ACeP achieves a full color gamut, says a press release, including all eight primary colors, using only colored pigments. The display utilizes a single layer of electrophoretic fluid, which is controlled using voltages compatible with commercial TFT backplanes. The fluid can be incorporated into either microcapsule or Microcup® structures. The richness of the colors is achieved by having all the colored pigments in every picture element (pixel) rather than the side-by-side pixel colors achieved with a CFA. This eliminates the light attenuation, which can be quite significant.

Well, duh …

OK, this I’ve got: Just like regular E Ink ePaper (think Kindles), ACeP maintains the ultra-low-power and paper-like readability under all lighting conditions. So that means the tech can now do vibrant colors, instead of black and white and gray, on displays as varied as bus schedules and meeting room signs.

“At its heart, E Ink is a materials and technology company,” says Frank Ko, Chairman of E Ink Holdings. “It’s this core that provides the energy and the foundation for the stream of products being developed at E Ink. We expect ACeP to become the basis upon which another generation of EPD display products can be developed.”

In developing ACeP, continues a press release, “E Ink researchers solved the very complex problem of how to get reflective color at every pixel in a commercially viable structure. Other approaches have utilized stacked backplane structures that are complex, difficult to manufacture and costly. The E Ink approach utilizes only a single backplane.
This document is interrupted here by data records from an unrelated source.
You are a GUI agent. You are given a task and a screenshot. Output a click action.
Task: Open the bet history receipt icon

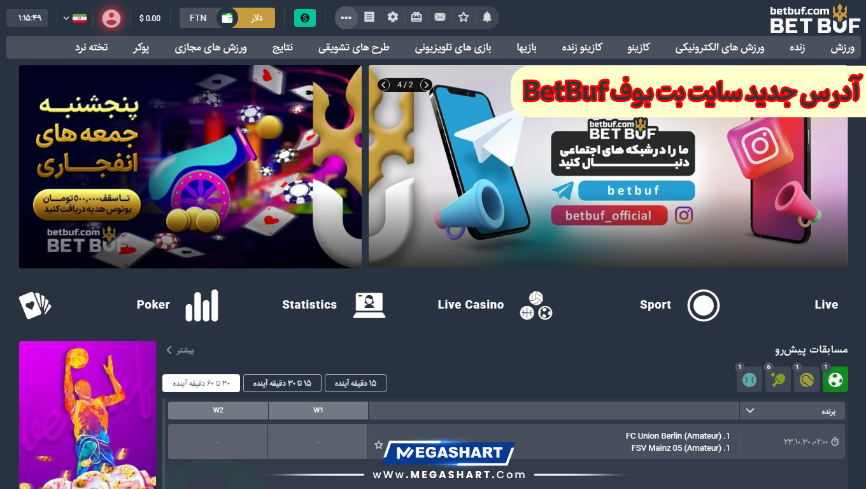[369, 17]
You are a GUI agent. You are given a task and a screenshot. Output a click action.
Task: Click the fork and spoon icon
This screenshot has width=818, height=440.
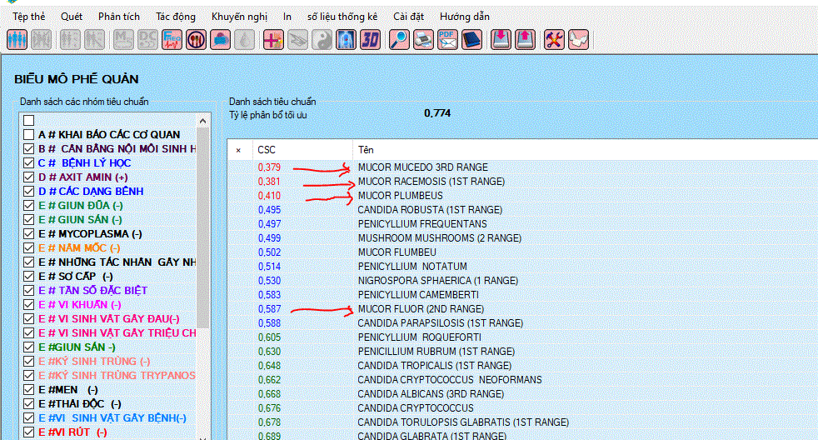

Many materials and waveform inventions were required to independently control the position of the multiple color pigments.”

“The technical team was convinced this was achievable,” says Michael McCreary, CTO for E Ink Corporation. “E Ink’s global R&D team has a deep understanding and experience with electrophoretic displays. During the years of hard work applying this experience to full color, the breakthroughs required to achieve this milestone were numerous and frequent. We are very proud of the team’s accomplishment and dedication to this task.”

Several 20-inch display prototypes with a resolution of 1600 by 2500,  at 150 ppi, have been built and ACeP units are on display this week at the display nerd show SID Display Week, in San Francisco.

My safe guess is that these ACeP displays will be crazy-expensive, at least for now. It’s important to note that they are static displays, and don’t support video or motion graphics. Again, think Kindle.

Dave Haynes

Dave Haynes

Editor/Founder at Sixteen:Nine
Dave Haynes is the founder and editor of Sixteen:Nine, an online publication that has followed the digital signage industry for more than a decade. Dave does strategic advisory consulting work for many end-users and vendors, and also writes for many of them. He's based near Toronto.
Dave Haynes

@sixteennine

Decade-old blog about digital signage and related tech, written by industry consultant and shit-disturber Dave Haynes.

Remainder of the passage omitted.